[Aim of the exercise]: Reproduce every line of the listing below without changing anything.

[Extracted information]:
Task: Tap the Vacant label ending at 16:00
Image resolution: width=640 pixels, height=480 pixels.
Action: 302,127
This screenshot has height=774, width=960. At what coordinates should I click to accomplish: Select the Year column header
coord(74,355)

[Exercise response]:
Task: Tap the Vacant label ending at 16:00
Image resolution: width=640 pixels, height=480 pixels.
Action: 302,127
This screenshot has height=774, width=960. At what coordinates should I click to accomplish: Select the Year column header
coord(74,355)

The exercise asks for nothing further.